In the comments, you asked some follow-up questions.
No - as I said in my answer, my definition of dimension coincides with Morley rank.
There's a confusing thing about strongly minimal theories, which is that there are two reasonable meanings of "dimension", which are very different. Let $T$ be a strongly minimal theory.
Let $M\models T$, and let $A\subseteq M$ (not necessarily definable!). Define $\dim_1(A)$ to be the cardinality of a basis for $\text{acl}(A)$.
Let $X$ be a definable set, defined by $\varphi(x)$. Let $\mathbb{M}\models T$ be a monster model of $T$ (or at least $\omega$-saturated). Define $\dim_2(X)$ to be the maximal value of $\dim_1(a)$ over all tuples $a\in X(\mathbb{M})$.
The fact that $\dim_2$ coincides with Morley rank is Theorem 6.2.19, together with Lemma 6.2.16(i), in Marker.
In vector spaces, $\dim_1$ coincides with the ordinary notion of linear dimension, for closed sets. But it's unsatisfactory for definable sets, since it isn't invariant under elementary extensions.

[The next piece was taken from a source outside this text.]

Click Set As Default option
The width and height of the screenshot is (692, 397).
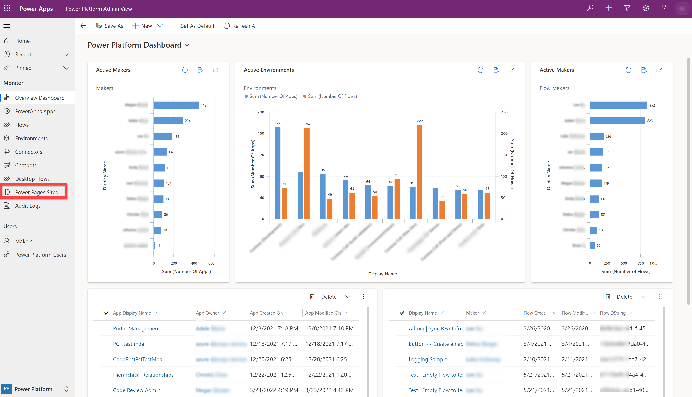click(193, 26)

For example, let $T$ be the theory of $\mathbb{R}$-vector spaces, and consider the formula $\phi(x): x = x$. We have $\dim_1(\varphi(\mathbb{R}^2)) = 2$, but $\dim_1(\varphi(\mathbb{R}^{42})) = 42$, despite the fact that $\mathbb{R}^2\preceq \mathbb{R}^{42}$. So $\dim_1$ is really assigning a dimension to a particular subset of a particular model.
If you're familiar with field theory or algebraic geometry, it might be morehelpful to think about the theory of algebraically closed fields, where both notions of dimension are familiar mathematical notions.
If $A\subseteq K\models \text{ACF}_0$, then $\dim_1(A)$ is the transcendence degree of the field $\overline{\mathbb{Q}(A)}$ over $\mathbb{Q}$.
If $X$ is a definable set (which is a Boolean combination of zero-sets of polynomials), then $\dim_2(X)$ is the Krull dimension of the Zariski closure of $X$.
Yes, in any infinite vector space $V$, $\text{acl}(X) = \text{span}(X)$ for all sets $X$. The inclusion $\text{span}(X)\subseteq \text{acl}(X)$ is clear, and for the other, note that if $b\notin \text{span}(X)$, then $b$ has infinitely many images under automorphisms of $V$, so it's not in $\text{acl}(X)$.
Of course, if $V$ is finite (which can only happen if the base field is finite), then $\text{acl}(X) = V$ for any $X$.
Yes, it does. Basically, this comes down to the fact that in any strongly minimal structure, for any tuples $a$ and $b$, we have $$\dim(ab) = \dim(a/b) + \dim(b).$$ Here $\dim$ is what I wrote as $\dim_1$ above. For a proof, see here.